It is often thought that a young academic in any field publishes early and often, peaks after about five years, secures a permanent position and then gradually grows less productive until retirement.
But the idea that scholars produce less work as they age could be little more than an unhelpful myth, according to new evidence presented by researchers at the University of Colorado Boulder.
Examining the career paths of 2,453 tenure-track faculty members in 205 computer science departments across the US and Canada, researchers took into account more than 200,000 publications as data points.
While on average, the stereotypical “rapid-rise, gradual-decline” trajectory rang true, under closer analysis the common curve was found to be a “remarkably inaccurate” description of most professors’ careers.
In fact, a considerable number of academics started slowly before spiking in terms of publication output late in their careers. Others published steadily over time.
“What this study tells us is that productivity comes at various stages, and there are a lot of different ways to have a successful career as a scientist,” said the study’s main author, Samuel Way, a postdoctoral researcher in the department of computer science at CU Boulder.
Overall, about 20 per cent of academics conformed to the average path, but the other 80 per cent had much more varied productivity levels through their careers.
Nevertheless, the stereotypical curve trajectory has served as an “unofficial yardstick” for about 60 years, the authors added, influencing universities to hire young professors and even to push older academics towards retirement.

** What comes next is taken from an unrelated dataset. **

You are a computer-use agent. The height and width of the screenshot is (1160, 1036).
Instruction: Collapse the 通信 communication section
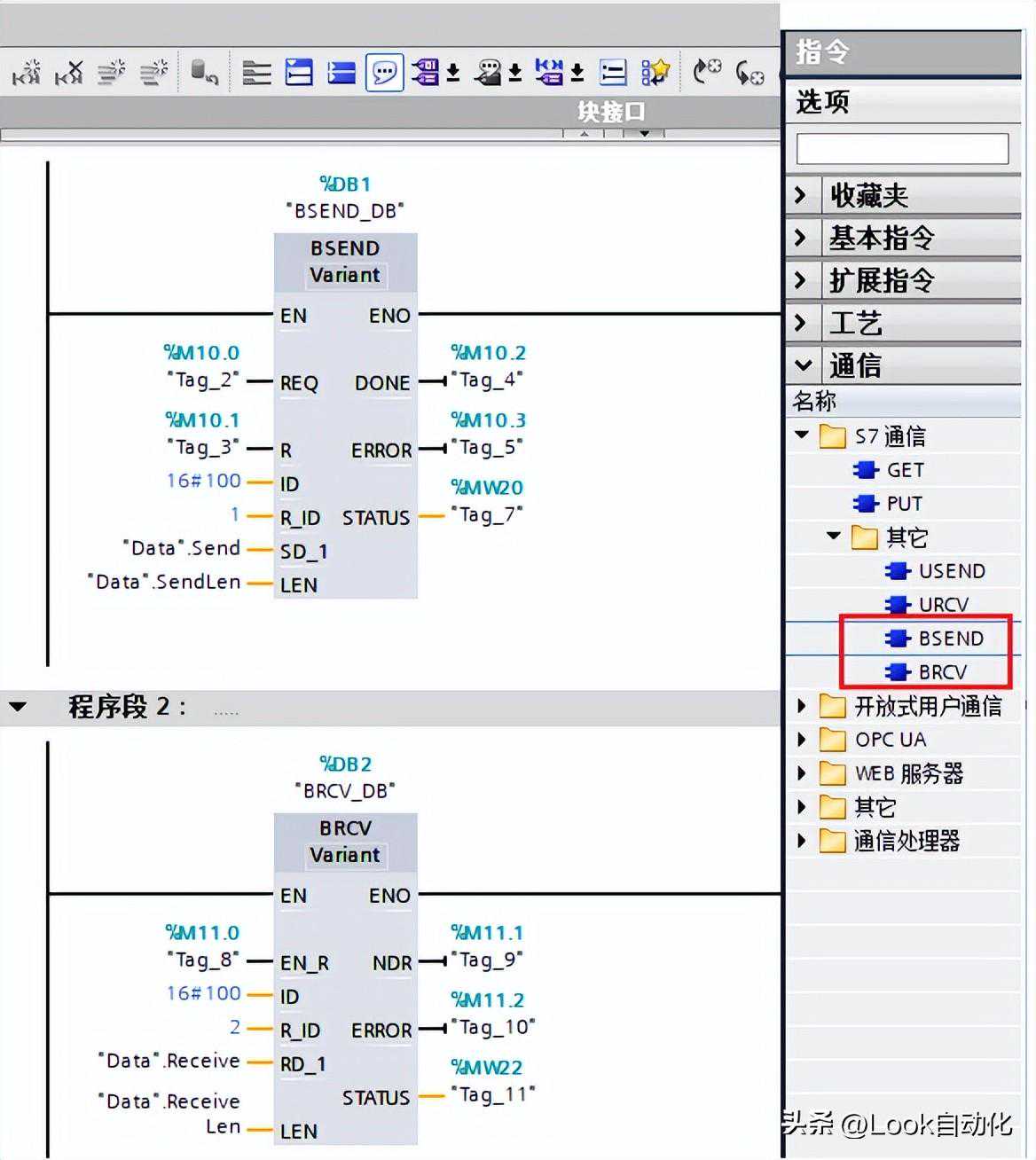pos(803,364)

Commenting on the report, which was published in the Proceedings of the National Academy of Sciences of the United States of America, Peter Lawrence, a Medical Research Council emeritus scientist at the University of Cambridge, said that such stereotypes were “unhelpful” and often out of date.
“These generalisations are very often false statistically, even if there are individuals who fit them,” he told Times Higher Education. “Because of the generalisation about scientists’ careers, it gets more and more difficult to get a job, even when there is evidence for an individual that they have struck a rich seam of discovery.”
A paper published by Concordia University in Canada last year received backlash for its claims that age had a negative effect on the quality of researchers’ publications. This paper, published in the journal Scientometrics, reported that the number of citations also declined over time, but critics said that the paper was indicative of age discrimination within research.
“Average trends mask hugely idiosyncratic individual trajectories,” said Gary Thomas, professor of inclusion and diversity at the University of Birmingham, in response to the CU Boulder study.
“If I look at my own work, I’m much more productive now, approaching retirement, than I was when I was younger, and the work is more significant now – you can get a ‘view from the bridge’ as you gain experience and knowledge of the field.
“With accumulation comes perspective. So quality changes as well as quantity. In the early stages of my career, I would take a narrower and more cautious approach – trying to press the right buttons. Now, I’m more focused on what is important.”
The CU Boulder study also found scientists to be publishing significantly more papers overall, at an average rate of four a year compared with just one annually in 1970 – a trend likely to reflect the growth of more collaborative work and a move towards publishing more incremental findings, the authors concluded.